----- TEXT PROVIDED -----
Polyurethanes (PU) are well-known. They are a unique class of polymers that have a wide range of applications because their properties can be readily tailored by the variations of their components. Conventionally, PUs are extensively used as foams, coatings, adhesives, elastomers and fibers. PUs are also widely used as biomedical materials. PU hydrogels have applications as contact lenses, surgical implants, and separation membranes.
Curing by radiation, such as UV curing, saves energy and reduces or eliminates solvent emission in comparison with solvent-based systems because most formulations are 100% reactive oligomers and diluents. A UV-curable system is typically composed of reactive urethane oligomers, reactive diluents, and photoinitiators. Reactive urethane oligomer is the most important component in determining the ultimate physical properties of UV-cured coatings. Consequently, there is an increased demand for novel radiation curable PU precursors, not requiring the use of solvents.
Hydrogels have the potential to be useful in biomedical applications. However, one difficulty associated with hydrogel forming compositions is that certain compositions may worsen tissue inflammation at the site of administration. A possible explanation for this effect is that photo-initiators present in the composition may adversely affect tissues. Furthermore, inflammation can also be caused by the polymer constituting the hydrogel.
----- EXCERPTED DATA -----
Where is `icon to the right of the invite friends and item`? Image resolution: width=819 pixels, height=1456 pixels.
-----
----- EXCERPTED DATA -----
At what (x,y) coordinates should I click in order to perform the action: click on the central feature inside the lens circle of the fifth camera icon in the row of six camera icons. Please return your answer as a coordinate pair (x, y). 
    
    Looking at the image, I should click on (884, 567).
-----
----- EXCERPTED DATA -----
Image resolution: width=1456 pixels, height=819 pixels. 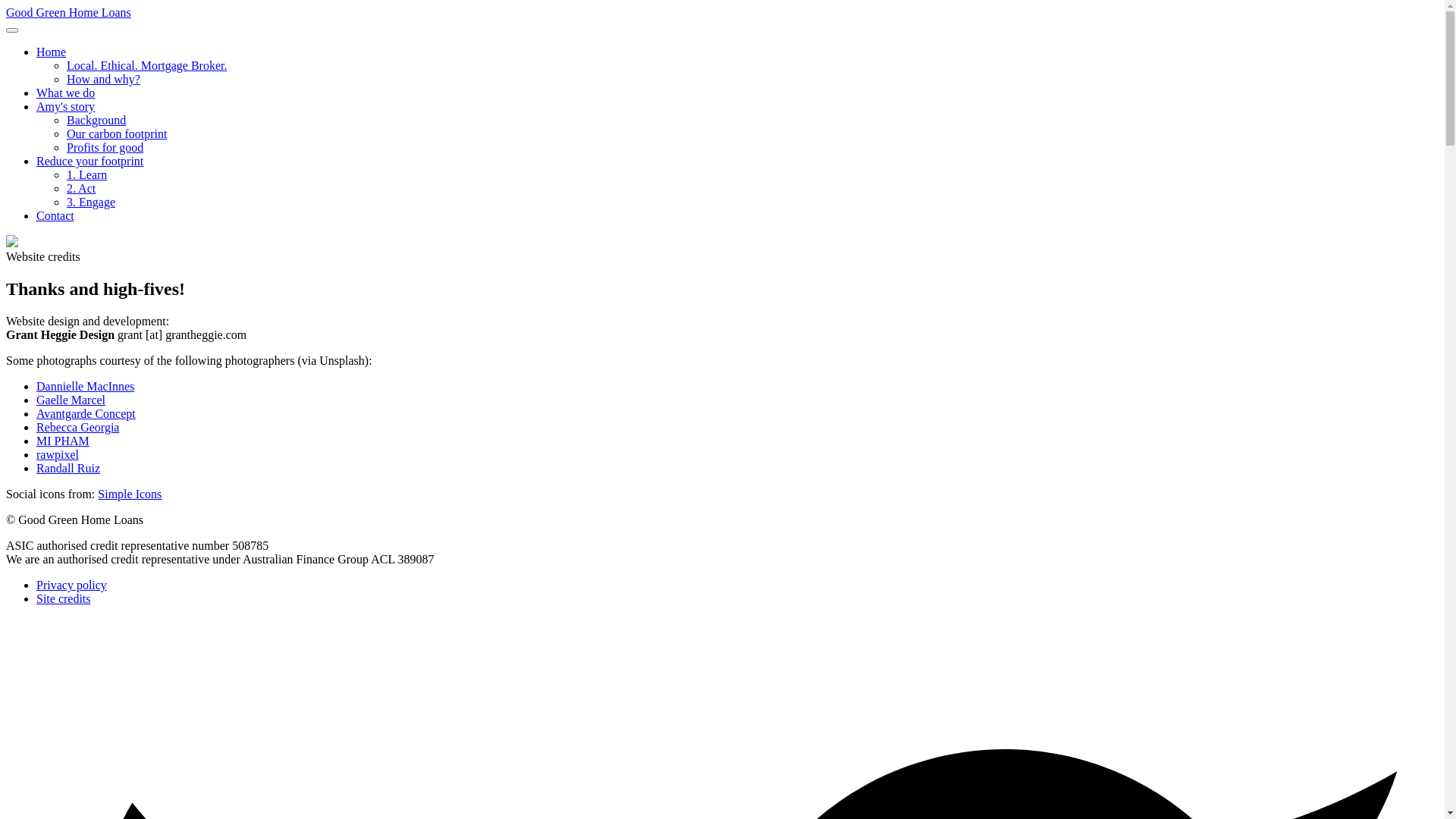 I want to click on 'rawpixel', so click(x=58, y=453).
-----
TASKS TO CARRY OUT ::
1 - Please update the polyurethane text, starting at "Curing by radiation, such" and ending after "use of solvents.", so that "final" takes the place of "ultimate".
2 - Carry the polyurethane text forward from its last sentence.

ANSWERS TO THE TASKS ::
1 -
Curing by radiation, such as UV curing, saves energy and reduces or eliminates solvent emission in comparison with solvent-based systems because most formulations are 100% reactive oligomers and diluents. A UV-curable system is typically composed of reactive urethane oligomers, reactive diluents, and photoinitiators. Reactive urethane oligomer is the most important component in determining the final physical properties of UV-cured coatings. Consequently, there is an increased demand for novel radiation curable PU precursors, not requiring the use of solvents.

2 -
Techniques for making hydrogels are well-known. U.S. Pat. No. 1,506,471 describes a process for producing water swellable, cross-linked hydrogel polymer fibers, tapes or ribbons by extruding or spinning a solution of an isocyanate terminated prepolymer comprising the reaction product of a poly(alkyleneoxy)polyol having an average molecular weight up to 25000 g/mol and an organic diisocyanate into a cross-linking bath where said prepolymer is cross-linked by a crosslinking agent for the isocyanate terminated prepolymer which is either water or an organic polyamine. In this process the concentration of the crosslinking agent in the bath and the solvent choice are critical. Too high a concentration of cross-linker will lead to a simple end-capping reaction yielding a water soluble polymer rather than the desired hydrogel fibre. On the other hand, if the concentration of the cross-linker in the bath is too low, the product will have free isocyanate groups and the polymer will not be adequately cross-linked; this product will therefore not have adequate hydrogel properties. The bath solvents used are organic solvents including aliphatic and aromatic solvents. It would be useful if solvents could be avoided in a hydrogel fibre spinning process.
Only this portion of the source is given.